News

09. Feb 2012

Nordecon posts 51% rise in sales revenue for 2011 and ends years in profit

With the recovery on the local construction market, the sales revenue of Nordecon AS rose in 2011 by 51% to 149.6 million euros. The group’s main areas of operation proved cost-effective in Q3 and Q4, and it ended the year with a gross profit of 195,000 euros.

With the recovery on the local construction market, the sales revenue of Nordecon AS rose in 2011 by 51% to 149.6 million euros. The group’s main areas of operation proved cost-effective in Q3 and Q4, and it ended the year with a gross profit of 195,000 euros.

“After hitting rock bottom in 2010, following almost three straight years of decline, the Estonian construction market bounced back a bit in 2011,” explained Jaano Vink, chairman of the management board of Nordecon AS. “It’s picked itself up and is brushing itself down, and that’s likely to continue for a while yet. But the turnaround in our results isn’t just down to the recovery in the sector, but mostly to the remarkable effort everyone’s put in to pull the company out of the recession.”

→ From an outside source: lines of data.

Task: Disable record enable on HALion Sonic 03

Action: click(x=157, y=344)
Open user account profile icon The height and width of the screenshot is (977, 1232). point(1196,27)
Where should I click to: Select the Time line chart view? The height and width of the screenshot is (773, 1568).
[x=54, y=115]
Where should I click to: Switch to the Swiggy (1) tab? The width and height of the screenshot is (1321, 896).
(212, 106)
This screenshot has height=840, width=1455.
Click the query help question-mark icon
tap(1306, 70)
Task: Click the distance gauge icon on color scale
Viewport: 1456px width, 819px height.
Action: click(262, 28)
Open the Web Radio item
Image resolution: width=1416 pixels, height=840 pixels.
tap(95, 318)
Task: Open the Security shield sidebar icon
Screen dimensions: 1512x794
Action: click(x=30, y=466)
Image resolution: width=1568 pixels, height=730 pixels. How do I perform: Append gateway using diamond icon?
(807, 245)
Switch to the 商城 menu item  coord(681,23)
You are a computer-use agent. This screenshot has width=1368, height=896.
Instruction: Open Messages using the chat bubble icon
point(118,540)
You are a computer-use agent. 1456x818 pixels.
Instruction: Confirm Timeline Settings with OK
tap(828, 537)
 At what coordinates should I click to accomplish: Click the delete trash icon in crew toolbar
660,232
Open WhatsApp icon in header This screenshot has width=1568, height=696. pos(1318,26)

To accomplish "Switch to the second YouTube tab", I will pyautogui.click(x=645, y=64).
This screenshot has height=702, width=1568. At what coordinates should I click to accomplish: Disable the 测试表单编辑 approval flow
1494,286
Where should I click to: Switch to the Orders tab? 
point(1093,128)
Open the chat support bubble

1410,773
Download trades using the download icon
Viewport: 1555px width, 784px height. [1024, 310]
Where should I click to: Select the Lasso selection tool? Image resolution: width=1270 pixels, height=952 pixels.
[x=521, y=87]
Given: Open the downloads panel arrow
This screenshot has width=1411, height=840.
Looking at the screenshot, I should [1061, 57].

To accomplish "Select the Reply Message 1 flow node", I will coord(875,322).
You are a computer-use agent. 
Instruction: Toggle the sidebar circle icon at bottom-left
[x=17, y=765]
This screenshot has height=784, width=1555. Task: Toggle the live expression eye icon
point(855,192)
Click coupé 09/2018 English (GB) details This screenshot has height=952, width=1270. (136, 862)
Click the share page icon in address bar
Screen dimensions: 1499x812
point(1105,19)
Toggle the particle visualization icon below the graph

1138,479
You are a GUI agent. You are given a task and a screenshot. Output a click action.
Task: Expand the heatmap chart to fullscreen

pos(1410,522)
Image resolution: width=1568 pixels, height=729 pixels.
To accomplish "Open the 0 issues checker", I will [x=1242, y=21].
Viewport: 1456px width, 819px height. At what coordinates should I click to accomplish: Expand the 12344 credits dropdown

Vink says that key factors in boosting Nordecon’s turnover in 2011 included reduced competition in certain areas of construction, the group’s success in tenders for structures and the slight improvement in market volume in terms of buildings. However, he added that the number of buildings being constructed remains low while competition remains high.

“Ending the year in the black was obviously a great result for us, when you consider we still had a handful of unprofitable large-scale projects that needed finishing off,” he said. “We lost out on them mostly because of unforeseen costs and price rises, which had the biggest effect on our results for the first half of the year. In the second half of the year our operations were much more profitable, on the whole. The average profit margin on the contracts we’ve got on the go at the moment has improved as well, which was another goal we wanted to achieve – although there’s still a long way to go until we reach results that completely satisfy us.”

Vink added that the fact overheads were able to be reduced in 2011 – at the same time as the volume of work was rising – also had a positive influence on the company’s results. The general administration costs of the group were 4.6 million euros for the year, representing 3.1% of sales revenue. The same figure for 2010 was 4.9%.

By the end of the year the total value of outstanding work on contracts entered into by Nordecon was 134 million euros – significantly higher than the 85.6 million euros at the end of 2010. “We added quite a bit to our contract portfolio during the year, which gives us a sense of security going into 2012 – considering the situation on the market at the moment is likely to continue and we’re not likely to see any major positive developments,” Vink said. “I’m hoping private sector orders for buildings will take off again. We’re still seeing next to no investment on the market in that area.”

In hindsight, Vink says the merger of the group’s companies in early 2011 into the single Nordecon AS was the right – and only – move to make: “We’ve had a year now to get used to working with one another, and that’s produced results,” he explained. “Our internal processes are working better than ever, and the image of the company as a whole has improved. And you can see how well we’ve gelled in the tenders we’ve won for some pretty big projects – the Aruvalla-Kose stretch of the Tallinn-Tartu highway, the Luige intersection on the Tallinn ring road and the wharves at the Port of Sillamäe. And we’ve finished quite a few projects ahead of time, too, without compromising on quality.”